The collapse of the twin towers comes top, ahead of the moon landings and Diana's funeral. At number five is Bob Geldof asking people to "give us your fucking money" during Live Aid.
It really is remarkable that this event looms so large in people's memories because it never happened. I know because I was there. Let me take this opportunity to place on record the true facts.
Geldof wanted Live Aid to be a fundraiser. The BBC didn't. There were details of how you could give money. You could send it by post, you could pay at a Post Office or you could ring up and pledge a donation. The captions came up in that order: address, PO details, phone number.
I was anchoring that part of the broadcast, up in the boiling hot perspex box in the roof of Wembley, and, following one of Geldof's finger-pointing rants, went to the appeals procedure.
"Here's the address," I said.
"Fuck the address," he said.
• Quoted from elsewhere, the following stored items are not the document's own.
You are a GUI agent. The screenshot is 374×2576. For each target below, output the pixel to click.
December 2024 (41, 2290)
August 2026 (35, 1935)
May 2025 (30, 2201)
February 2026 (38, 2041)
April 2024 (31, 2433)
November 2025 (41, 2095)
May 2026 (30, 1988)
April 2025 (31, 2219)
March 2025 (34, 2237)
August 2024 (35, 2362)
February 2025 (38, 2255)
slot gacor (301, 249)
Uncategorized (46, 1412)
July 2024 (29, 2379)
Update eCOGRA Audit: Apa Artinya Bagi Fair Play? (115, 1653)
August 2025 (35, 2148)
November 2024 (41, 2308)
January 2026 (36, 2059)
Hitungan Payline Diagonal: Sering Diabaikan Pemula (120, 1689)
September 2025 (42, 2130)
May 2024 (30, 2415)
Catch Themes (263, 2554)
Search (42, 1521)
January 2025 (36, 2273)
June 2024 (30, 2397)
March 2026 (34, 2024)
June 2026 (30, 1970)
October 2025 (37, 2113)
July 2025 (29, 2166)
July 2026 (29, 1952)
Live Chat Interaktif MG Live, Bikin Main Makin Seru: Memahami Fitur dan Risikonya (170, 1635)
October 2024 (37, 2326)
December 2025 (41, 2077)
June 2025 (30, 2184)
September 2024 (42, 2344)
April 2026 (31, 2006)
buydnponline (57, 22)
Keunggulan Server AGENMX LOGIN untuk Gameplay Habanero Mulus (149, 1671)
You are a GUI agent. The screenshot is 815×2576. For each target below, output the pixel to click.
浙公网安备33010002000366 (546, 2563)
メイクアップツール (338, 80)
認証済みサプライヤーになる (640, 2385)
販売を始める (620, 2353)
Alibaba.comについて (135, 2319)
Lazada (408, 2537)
That was quite a moment.
I've never looked at a tape of that incident since the day but I was amazed to watch the "give us your fucking money" myth blossom. People who had watched it told me with great certainty what had happened, as did people who hadn't.
When Mark Ellen was preparing a 20th anniversary piece for Word he spent a day going through a tape of the whole thing. I asked him to let me know what Geldof had actually said.
"Fuck the address," he reported back.
I was relieved that it was the world that was deluding itself and not me.
I was thinking about this this week when weatherman Michael Fish was on BBC News24 explaining the real story of his notorious hurricane forecast. It turns out that the hurricane he was referring to was a tropical cyclone in the West Atlantic. He told his story but you could tell from the expression on the interviewers face that they weren't remotely interested in the disappointing truth.
Every time I read somebody's memoirs or hear about somebody giving evidence in a courtroom about events that took place many years earlier, my thoughts turn to Live Aid and the things we are capable of "remembering".